Mas ainda há muito a saber, salienta Lorenzo Cazon. “A pergunta principal é: o que são exactamente? Sabemos que são núcleos atómicos mas não sabemos que núcleos. E isso, no fundo, são ingredientes para a pergunta final: onde se produzem e como produzem estas energias tão altas?”
Tanto Lorenzo Cazon como Pedro Abreu apontam algumas respostas, ainda sem confirmação científica. Perguntamos: Que matéria extragaláctica é esta de onde vêm os raios? “Matéria normal. Podem vir de processos violentíssimos. Podem ser núcleos activos de galáxias ou explosões de raios gama”, responde Lorenzo Cazon. “Outras galáxias, onde há processos muito violentos”, diz também Pedro Abreu. E reforça: “É o que achamos.

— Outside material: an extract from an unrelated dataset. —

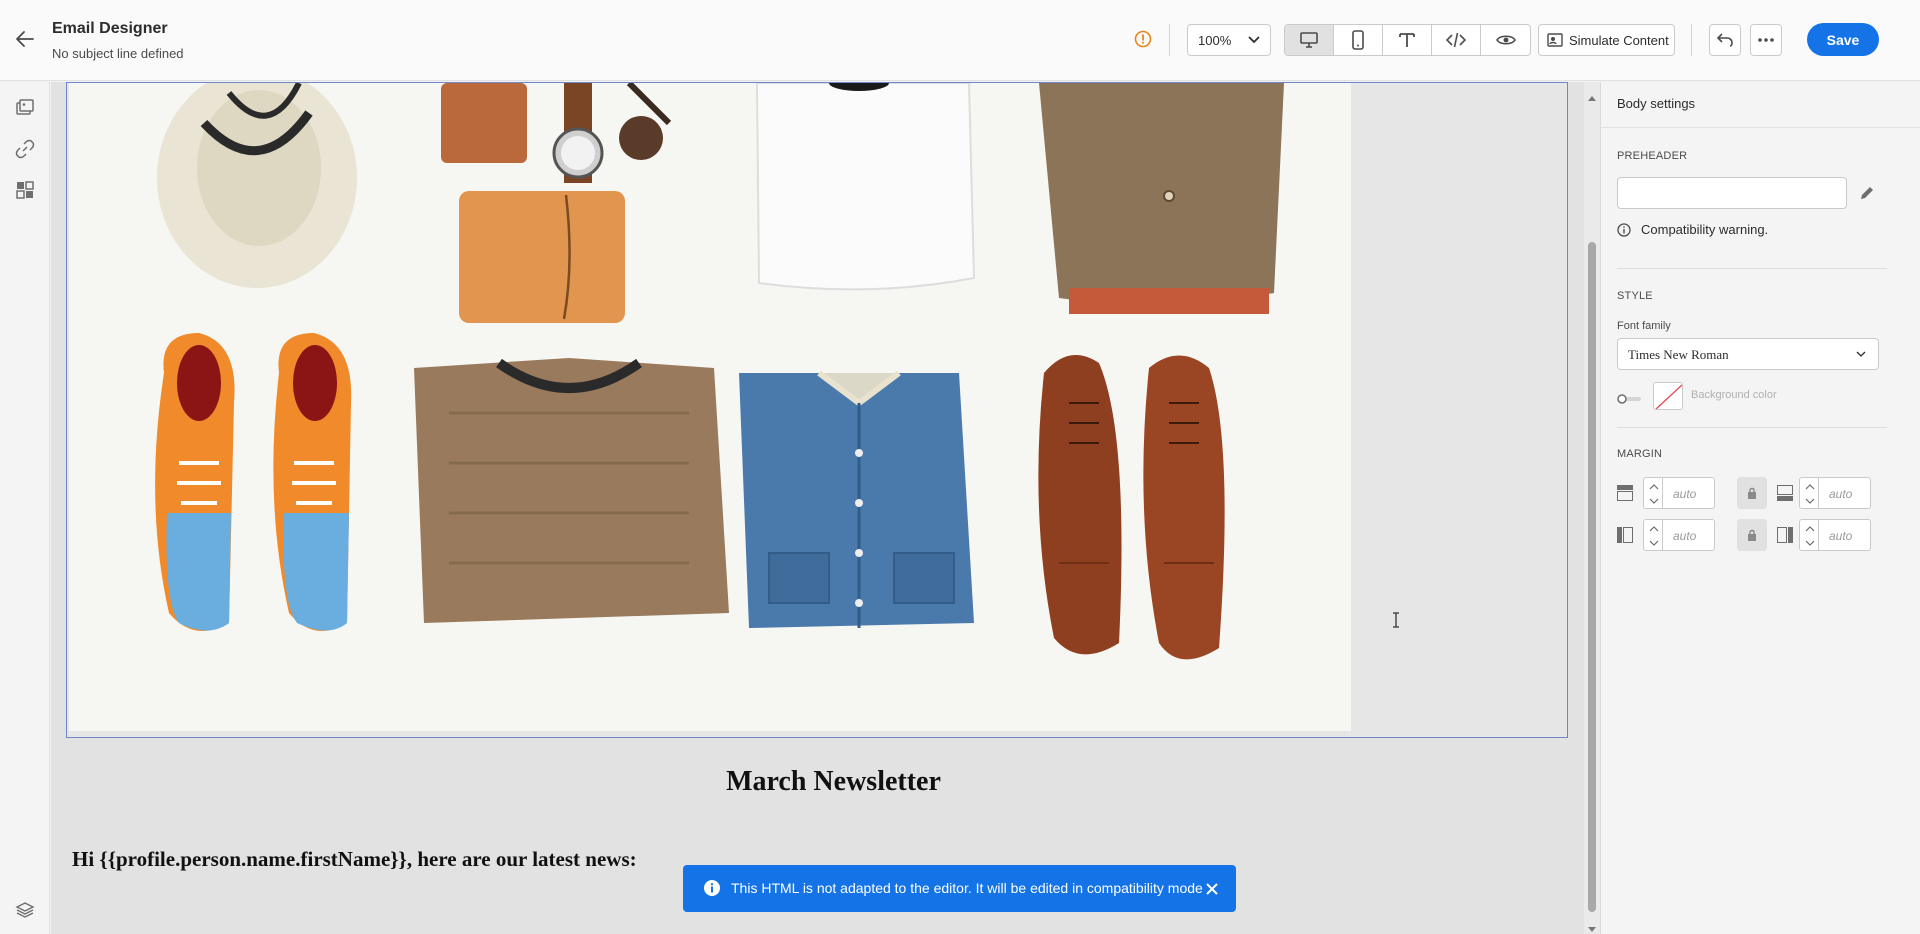 The width and height of the screenshot is (1920, 934). I want to click on warning-icon, so click(1143, 39).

Não estamos a afirmar de onde vêm.” Agora sabe-se mesmo de onde não vêm: da Via Láctea.
Estes raios cósmicos podem dar-nos informações sobre a origem do Universo? “Isso não sabemos de todo”, adianta-se logo Pedro Abreu. Por sua vez, o físico Gregory Snow, também autor do trabalho, afirma no comunicado da Universidade de Nebrasca-Lincoln (Estados Unidos): “Pela compreensão da origem destas partículas, esperamos perceber mais sobre a origem do Universo, o Big Bang, como as galáxias e os buracos negros se formam e coisas como essas.” Lorenzo Cazon diz mesmo que estes raios cósmicos não foram produzidos directamente pelo Big Bang. “Os raios cósmicos podem estar directamente ligados a objectos astrofísicos muito violentos que existem no Universo, como buracos negros ou núcleos de galáxias”, reforça.
Ainda há raios cósmicos com energia superior e que são menos desviados pelos campos magnéticos. “As suas direcções de chegada apontam para mais perto das fontes que os produziram”, refere o comunicado. Estes raios cósmicos ainda são mais raros do que os do recente estudo, frisa Pedro Abreu. Por isso, para se aperfeiçoar a detecção destes raios cósmicos (e também dos deste trabalho) já estão a ser feitas melhorias no observatório que podem estar prontas em 2018. A caça aos raios cósmicos ainda agora começou.